When your need for iron increases or a loss of iron from bleeding exceeds your dietary iron intake, a negative iron balance may occur. Initially this results in iron depletion, in which the storage form of iron is decreased while blood hemoglobin level remains normal. Iron deficiency occurs when blood and storage levels of iron are low, and the blood hemoglobin level falls below normal.
Iron deficiency anemia may result from a low dietary intake, inadequate intestinal absorption, excessive blood loss, and/or increased needs. Women of childbearing age, pregnant women, older infants and toddlers, and teenage girls are at greatest risk of developing iron deficiency anemia because they have the greatest needs.
Individuals with renal failure, especially those receiving dialysis, are at high risk for developing iron deficiency anemia. This is because their kidneys cannot create enough erythropoietin, a hormone needed to make red blood cells. Iron and erythropoietin can also be lost with blood during dialysis, which can result in an iron deficiency. Extra iron and erythropoietin are usually needed to help prevent iron deficiency in these individuals.
Iron deficiency could also be caused by low vitamin A status. Vitamin A helps to mobilize iron from its storage sites, so a deficiency of vitamin A limits the body’s ability to use stored iron. This results in an “apparent” iron deficiency because hemoglobin levels are low, even though the body can maintain normal amounts of stored iron. While uncommon in the U.S., this problem is seen in developing countries where vitamin A deficiency often occurs.
The anemia that may occur with inflammatory disease differs from iron deficiency anemia. It occurs in people who have chronic infectious, inflammatory, or malignant disorders. It is not associated with a shortage of dietary iron, and may not respond to iron supplementation. A physician should manage anemia associated with an inflammatory disorder.
Signs of iron deficiency anemia include feeling tired and weak, decreased work and school performance, slow cognitive and social development during childhood, difficulty maintaining body temperature, and decreased immune function, which may decrease resistance to infection. During pregnancy, iron deficiency is associated with increased risk of premature deliveries, giving birth to infants with low birth weight, and maternal
complications.
Who may need extra iron to prevent a deficiency?

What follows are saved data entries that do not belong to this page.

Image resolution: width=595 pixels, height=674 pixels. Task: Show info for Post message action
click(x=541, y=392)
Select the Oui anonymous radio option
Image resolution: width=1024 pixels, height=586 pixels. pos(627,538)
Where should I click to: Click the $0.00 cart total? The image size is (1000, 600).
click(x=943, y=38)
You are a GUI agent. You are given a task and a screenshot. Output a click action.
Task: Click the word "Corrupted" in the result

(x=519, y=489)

Iron deficiency and iron deficiency anemia are relatively common in women of childbearing age, older infants and toddlers, and teenage girls, so they should periodically be screened for iron deficiency. Within these groups, iron deficiency is more common among women with heavy menstrual losses, women belonging to minority and low-income groups, and women who have had more than one child. Women taking oral contraceptives may experience less bleeding during their periods and have a lower risk of developing an iron deficiency while women using an intrauterine device (IUD) may experience more bleeding and have a greater risk of developing an iron deficiency. If laboratory tests indicate iron deficiency, iron supplements may be recommended. Many physicians routinely prescribe iron supplements during pregnancy because of the high incidence of iron deficiency anemia in pregnant women and the potential benefits for the mother and the fetus. Pregnancy increases a woman’s need for iron due to increased blood volume, increased needs of the fetus, and blood losses that occur during delivery.

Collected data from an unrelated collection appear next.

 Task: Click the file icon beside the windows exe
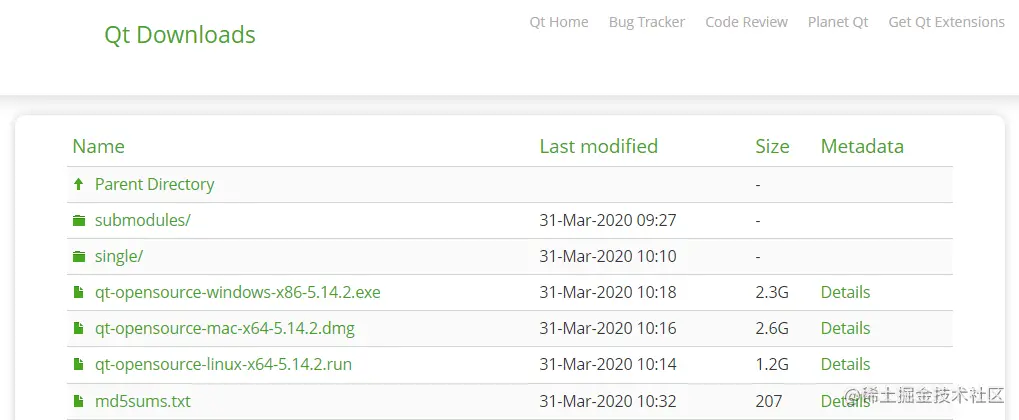(x=78, y=293)
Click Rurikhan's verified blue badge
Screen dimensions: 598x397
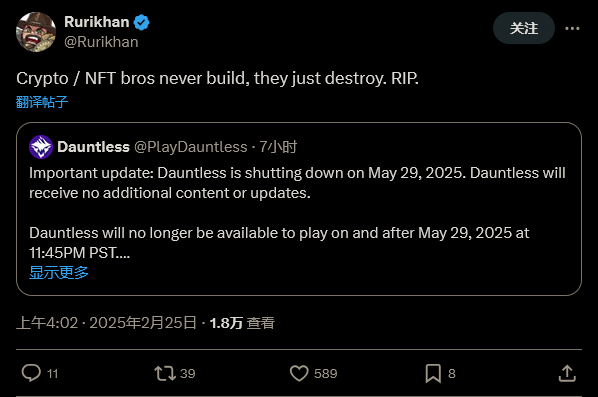141,22
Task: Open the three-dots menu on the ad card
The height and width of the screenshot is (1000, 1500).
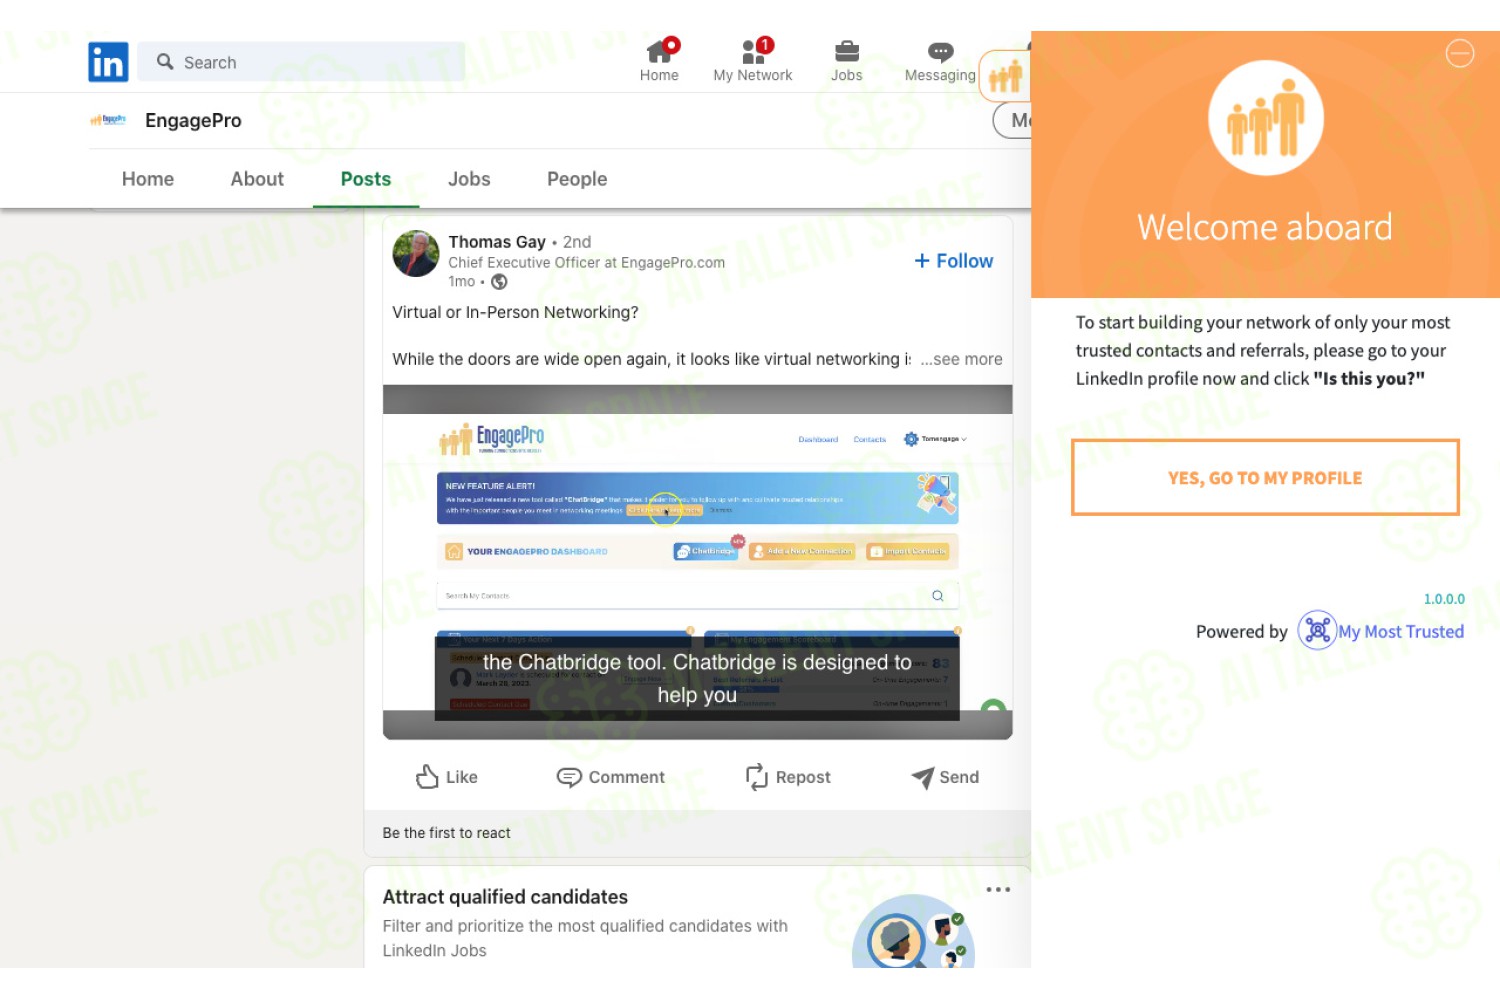Action: click(998, 889)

Excluding all meat and meat products, poultry, and fish from your diet may reduce your total iron intake and will decrease your intake of heme iron, which is easily absorbed by your body. It will also influence your iron status because animal proteins can improve the absorption of nonheme iron found in plant foods. Vegetarians who exclude all animal products from their diet may need twice as much dietary iron because the intestinal absorption of nonheme iron is lower in plant foods. Vegetarians should also consider consuming nonheme iron sources together with a good source of vitamin C, such as citrus fruits or certain vegetables, to enhance absorption of nonheme
iron.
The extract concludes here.